Puisque Tallis devait continuer à écrire de la musique anglicane sous le règne d’Élisabeth après l’intermède du retour au catholicisme, il n’est pas toujours facile de distinguer sa musique édouardienne de celle de la période suivante. Trois cantiques anglais, cependant, sont vraisemblablement édouardiens, Remember not O Lord God, Hear the voice and prayer et If ye love me, puisqu’on les retrouve dans chacune des deux sources importantes de la musique anglicane primitive que sont les Wanley et Lumley partbooks. C’est aussi vrai du cantique Blessed be the Lord God of Israel (Benedictus).

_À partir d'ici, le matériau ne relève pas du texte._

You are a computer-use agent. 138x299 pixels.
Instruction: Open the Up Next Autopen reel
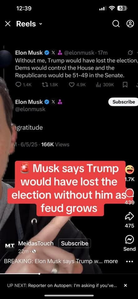[x=62, y=286]
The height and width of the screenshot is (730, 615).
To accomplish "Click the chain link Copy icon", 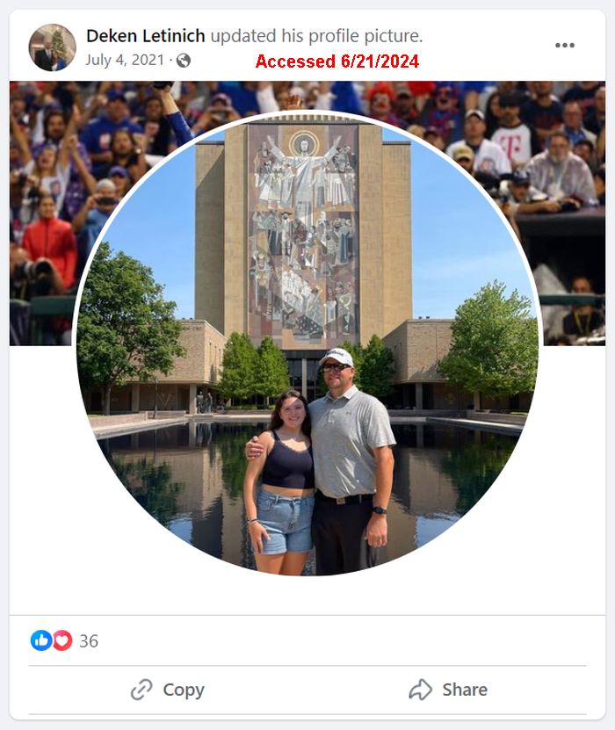I will 141,690.
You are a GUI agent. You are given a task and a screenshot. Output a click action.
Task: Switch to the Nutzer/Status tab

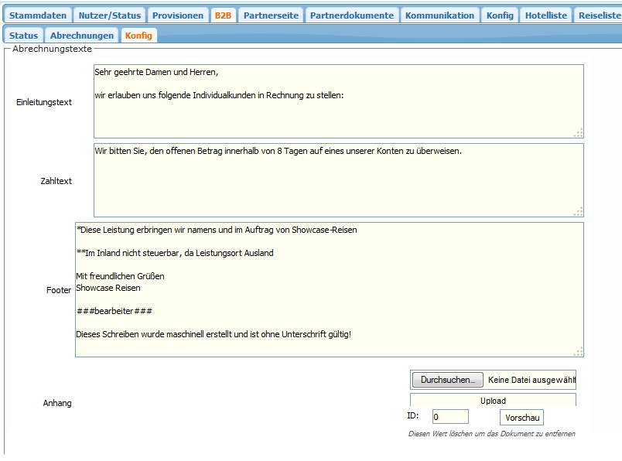109,15
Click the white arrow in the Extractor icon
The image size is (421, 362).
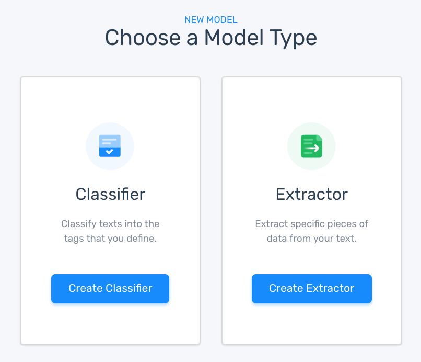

S’il n’y avait une version ancienne de son texte, le Te Deum for meanes pourrait aussi passer pour une œuvre un peu plus tardive. Tallis utilise (ou invente) la forme du “Grand Service” avec un chœur à cinq parties partagé en deux demi-chœurs (mean = milieu, moyen, d’où le titre for meanes), et il utilise ce chœur in alternatim ou ensemble pour doter ce texte long et difficile d’une musique très efficace à la texture somptueuse.
La mort d’Édouard VI en 1553 fit accéder au trône la reine Marie. Elle était la fille aînée d’Henri VIII et de sa première épouse, Catherine d’Aragon. Élevée dans la religion catholique elle lui resta fidèle, vivant dans la discrétion sous le règne d’Édouard VI. Serviteurs loyaux de la couronne, Tallis et la Chapelle Royale revinrent au rituel catholique de Sarum.
Dans le but d’assurer l’avenir catholique de l’Angleterre, deux choses étaient immédiatement nécessaires : un mari et un héritier mâle. Marie épousa Philippe d’Espagne en juillet 1554 à la cathédrale de Winchester. Elle se persuada bien vite d’avoir conçu un fils, et on se réjouissait de plus en plus à l’approche de Noël. En écho, probablement sur commande royale, Tallis composa sa Messe Puer Natus est Nobis. La présence du chœur de la Capilla Flamenca adjoint par Philippe à la Chapelle Royale signifiait que les ressources étaient doublées lorsque les deux chœurs étaient réunis. Tallis en profita pour écrire sa messe pour sept parties. Le cantus firmus, Puer natus est nobis sert d’introït à la grande messe de Noël, et le texte A boy is born to us, and a son is given to us whose government shall be on his shoulders (un garçon nous est né, et un fils nous est donné qui portera sur ses épaules le poids de notre gouvernement) prenait bien sûr un sens très particulier en cette occasion.